Combination of Vaccination and Chimeric Receptor Expressing T Cells Provides Improved Active Therapy of Tumors
Author(s) -
HuiRong Jiang,
David E. Gilham,
Kate Mulryan,
Н. А. Кириллова,
Robert E. Hawkins,
Peter L. Stern
Publication year - 2006
Publication title -
the journal of immunology
Language(s) - English
Resource type - Journals
SCImago Journal Rank - 2.737
H-Index - 372
eISSN - 1550-6606
pISSN - 0022-1767
DOI - 10.4049/jimmunol.177.7.4288
Subject(s) - immune system , cytolysis , cancer research , immunology , biology , in vivo , immunization , melanoma , in vitro , cytotoxicity , medicine , biochemistry , microbiology and biotechnology
We have generated murine T cells expressing chimeric immune receptors (CR) against human 5T4 oncofetal Ag (h5T4) and evaluated their tumor therapeutic efficacy alone and in combination with immunization using a replication-defective adenovirus encoding h5T4 (Rad.h5T4) and bone marrow-derived dendritic cells (BMDC).
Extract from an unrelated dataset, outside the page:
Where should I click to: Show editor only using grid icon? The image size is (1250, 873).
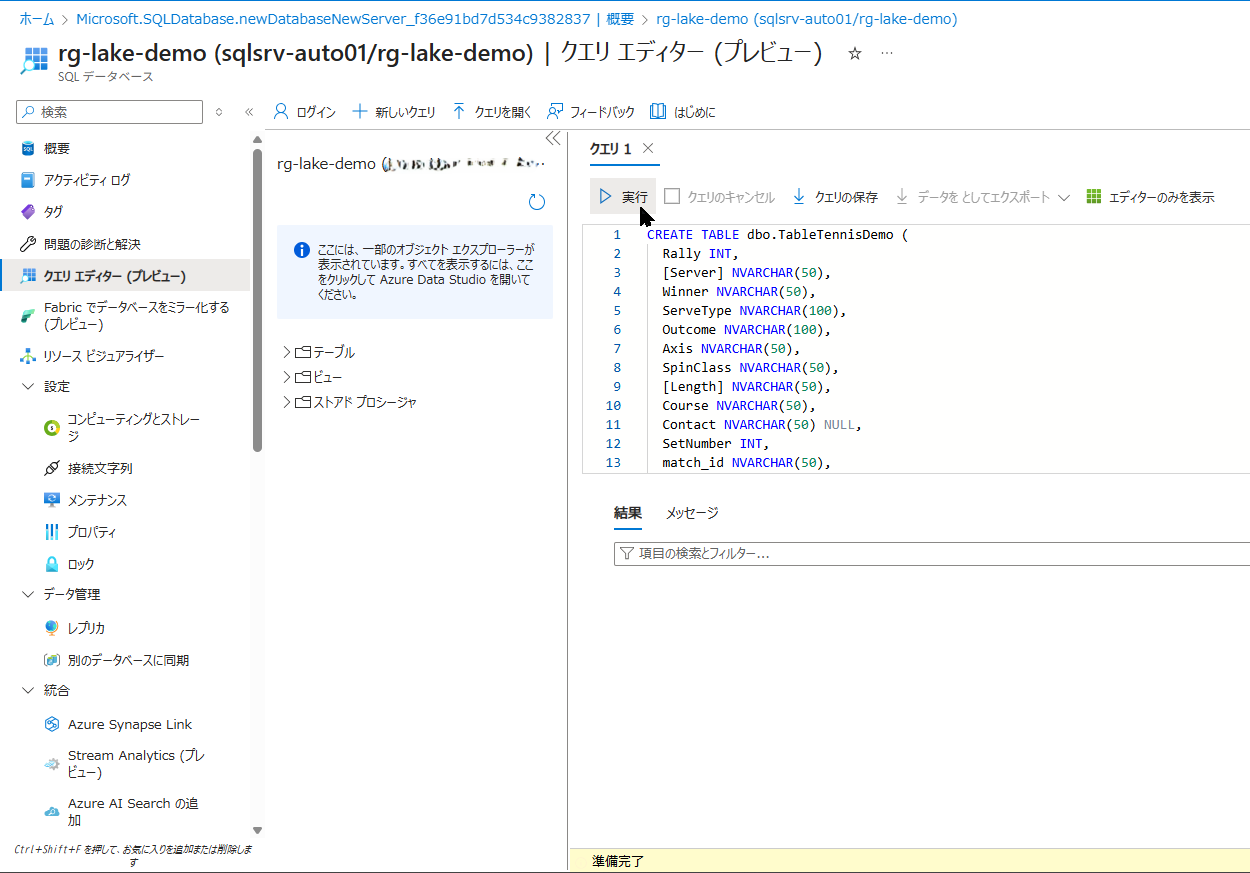tap(1094, 197)
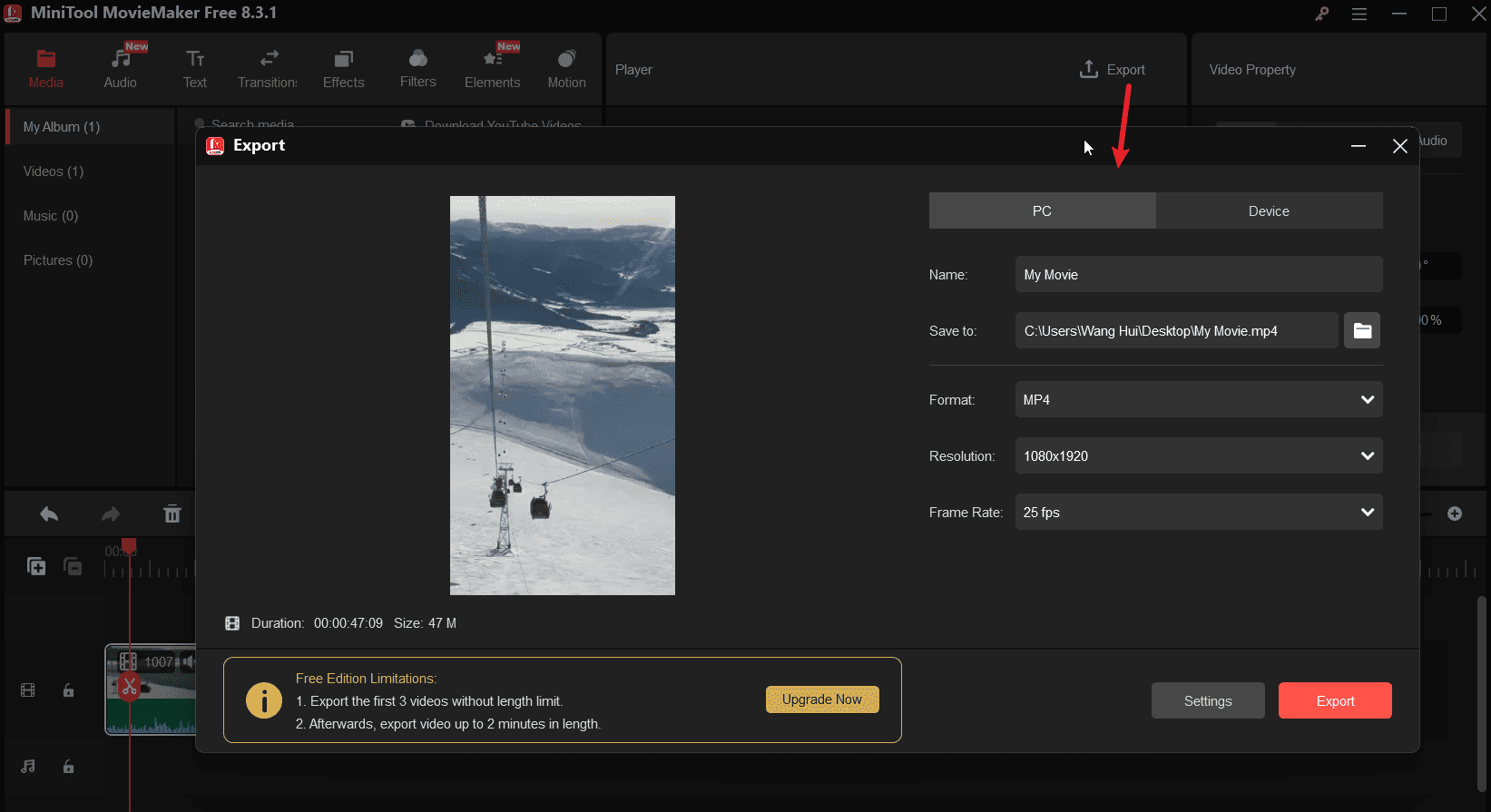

The h5T4-specific engineered T cells demonstrated Ag-specific, non-MHC-restricted cytolysis of h5T4-positive B16 and CT26 tumor cells in vitro by cytotoxicity assay and antitumor activity in vivo using a Winn assay. In the s.c. injected B16h5T4 melanoma model, early local but not systemic i.v. administration of syngeneic h5T4-specific CR T cells significantly increased mice survival. This improvement was further enhanced when combined with immunization with Rad.h5T4, followed by post-CR T cell treatment with BMDC in the active therapy model, possibly through mechanisms of enhancing Ag-specific cellular immune responses. This synergistic effect was lost without delivery of the BMDC. Our findings suggest that combining engineered T cells with specific vaccination strategies can improve the active tumor therapy.